◆ **WHAT THIS TASK INVOLVES**:
Could you return the listing word for word, from its first line up to and including the line with "coord(152,510)"?

◆ **GIVEN DATA**:
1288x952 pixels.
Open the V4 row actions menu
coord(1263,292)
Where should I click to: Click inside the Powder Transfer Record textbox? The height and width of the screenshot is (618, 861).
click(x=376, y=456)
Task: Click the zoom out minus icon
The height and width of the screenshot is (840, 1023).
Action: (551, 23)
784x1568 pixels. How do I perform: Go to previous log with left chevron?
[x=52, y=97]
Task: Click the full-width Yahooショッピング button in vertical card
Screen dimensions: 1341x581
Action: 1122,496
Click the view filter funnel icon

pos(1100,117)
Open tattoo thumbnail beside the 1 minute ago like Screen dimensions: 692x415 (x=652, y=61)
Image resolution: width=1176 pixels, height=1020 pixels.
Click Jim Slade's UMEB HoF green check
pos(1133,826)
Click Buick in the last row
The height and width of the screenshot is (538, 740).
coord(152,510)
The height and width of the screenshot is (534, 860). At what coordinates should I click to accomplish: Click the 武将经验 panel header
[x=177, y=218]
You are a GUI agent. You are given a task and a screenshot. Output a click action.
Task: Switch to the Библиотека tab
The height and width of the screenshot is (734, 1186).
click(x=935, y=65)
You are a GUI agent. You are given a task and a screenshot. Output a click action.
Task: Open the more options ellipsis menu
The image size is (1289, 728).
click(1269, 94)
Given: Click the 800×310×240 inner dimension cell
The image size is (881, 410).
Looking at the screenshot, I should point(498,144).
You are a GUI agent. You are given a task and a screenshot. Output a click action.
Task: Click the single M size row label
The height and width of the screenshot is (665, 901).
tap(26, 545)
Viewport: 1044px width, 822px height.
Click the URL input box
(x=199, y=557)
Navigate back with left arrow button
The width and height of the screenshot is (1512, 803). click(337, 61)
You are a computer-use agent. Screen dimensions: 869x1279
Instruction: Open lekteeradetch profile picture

◆ **CORRECT ANSWER**:
1288x952 pixels.
Open the V4 row actions menu
coord(1263,292)
Where should I click to: Click inside the Powder Transfer Record textbox? The height and width of the screenshot is (618, 861).
click(x=376, y=456)
Task: Click the zoom out minus icon
The height and width of the screenshot is (840, 1023).
Action: (551, 23)
784x1568 pixels. How do I perform: Go to previous log with left chevron?
[x=52, y=97]
Task: Click the full-width Yahooショッピング button in vertical card
Screen dimensions: 1341x581
Action: 1122,496
Click the view filter funnel icon

pos(1100,117)
Open tattoo thumbnail beside the 1 minute ago like Screen dimensions: 692x415 (x=652, y=61)
Image resolution: width=1176 pixels, height=1020 pixels.
Click Jim Slade's UMEB HoF green check
pos(1133,826)
Click Buick in the last row
The height and width of the screenshot is (538, 740).
coord(152,510)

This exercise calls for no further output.